FIGS. 3A and 3B show diagrams illustrating test results of thermal insulation and ultrasonic transmission of the waveguide plate 120 including the multiple periodic holes 122. FIG. 3A shows heat transmitting simulation results of three different types of the waveguide plate 120, and the simulation conditions are which the waveguide plate 120 is made of 304 stainless steel with a thickness of 2 mm, the heat source temperature of the second end 124 (the end contacting the high temperature pipeline 200) is 350° C., the ambient temperature is 40° C., and the heat convection coefficient is h=10 (W/(m²·K)). Regarding the waveguide plate 120 without multiple periodic holes in schema (a), the temperature of the first end 123 (the end contacting the ultrasonic transducer) is 94° C. Regarding the waveguide plate 120 including the multiple periodic holes 122, with 1 mm diameter by each, in schema (b), the temperature of the first end 123 (the end contacting the ultrasonic transducer) is 60° C., Regarding the waveguide plate 120 including the multiple periodic holes 122, with 0.5 mm diameter by each, in schema (c), the temperature of the first end 123 (the end contacting the ultrasonic transducer) is 76° C. Accordingly, the temperature of the first end 123 of the waveguide plate 120 can be reduced from 94° C. to 76° C.˜60° C. through periodic holes of different diameters, thus the waveguide plate including multiple periodic holes provided by implementations of the present disclosure is with the thermal insulation effect.

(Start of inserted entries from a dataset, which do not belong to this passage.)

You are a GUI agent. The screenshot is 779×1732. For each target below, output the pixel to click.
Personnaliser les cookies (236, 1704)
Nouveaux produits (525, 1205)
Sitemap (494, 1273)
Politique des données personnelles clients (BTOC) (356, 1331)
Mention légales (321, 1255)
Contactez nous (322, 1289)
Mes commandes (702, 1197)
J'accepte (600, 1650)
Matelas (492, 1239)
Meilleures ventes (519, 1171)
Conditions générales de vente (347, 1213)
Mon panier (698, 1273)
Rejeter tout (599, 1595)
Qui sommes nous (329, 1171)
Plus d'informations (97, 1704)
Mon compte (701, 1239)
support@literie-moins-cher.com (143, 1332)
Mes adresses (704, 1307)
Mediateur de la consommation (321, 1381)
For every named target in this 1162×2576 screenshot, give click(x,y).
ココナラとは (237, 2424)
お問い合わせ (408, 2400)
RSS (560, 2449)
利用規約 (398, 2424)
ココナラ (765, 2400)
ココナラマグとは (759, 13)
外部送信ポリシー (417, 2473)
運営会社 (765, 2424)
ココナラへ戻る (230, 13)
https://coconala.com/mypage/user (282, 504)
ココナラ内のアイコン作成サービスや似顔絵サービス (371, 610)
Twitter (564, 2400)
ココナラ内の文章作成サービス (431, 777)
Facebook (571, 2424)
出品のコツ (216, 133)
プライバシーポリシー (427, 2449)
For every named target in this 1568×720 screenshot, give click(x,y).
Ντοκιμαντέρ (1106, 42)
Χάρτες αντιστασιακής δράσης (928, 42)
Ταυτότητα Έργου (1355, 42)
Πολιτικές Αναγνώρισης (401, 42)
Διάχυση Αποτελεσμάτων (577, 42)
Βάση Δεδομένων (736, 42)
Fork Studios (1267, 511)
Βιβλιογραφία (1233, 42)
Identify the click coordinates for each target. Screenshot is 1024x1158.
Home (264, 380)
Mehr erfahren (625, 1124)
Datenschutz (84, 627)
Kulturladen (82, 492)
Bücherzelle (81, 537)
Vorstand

FIG. 3B shows the test result of ultrasonic transmitting of the waveguide plate 120 including the multiple periodic holes 122 of schema (a) of FIG. 3B, which, in addition to the aforementioned waveguide plate 120 using the multiple periodic holes 122 to form a phononic crystal waveguide structure to increase the heat insulation effect, the waveguide plate 120 including the multiple periodic holes 122 still retains specific modal wave propagation characteristics can still be retained (according to the sampling position 300a). In this case, for the test, the waveguide plate 120 is with thickness of 2 mm, and the diameter of each of the multiple periodic holes 122 is 1 mm. Through the test results generated by transient wave propagation analysis, as shown in the spectrum analysis results of schema (b) in FIG. 3B, it can be known that the wave number has the highest value in the SHO (first plate wave) state, and, as shown by the time domain signal intensity analysis of the phononic crystal waveguide of schema (c) in FIG. 3B, the maximum amplitude is close to 1 mm. Therefore, it can be seen from the above results that the phononic crystal structure formed by multiple periodic holes can be suitable for the design of the waveguide plate of the ultrasonic flow meter.

It will be apparent to those skilled in the art that various modifications and variations can be made to the disclosed embodiments. It is intended that the specification and examples be considered as exemplars only, with a true scope of the disclosure being indicated by the following claims and their equivalents.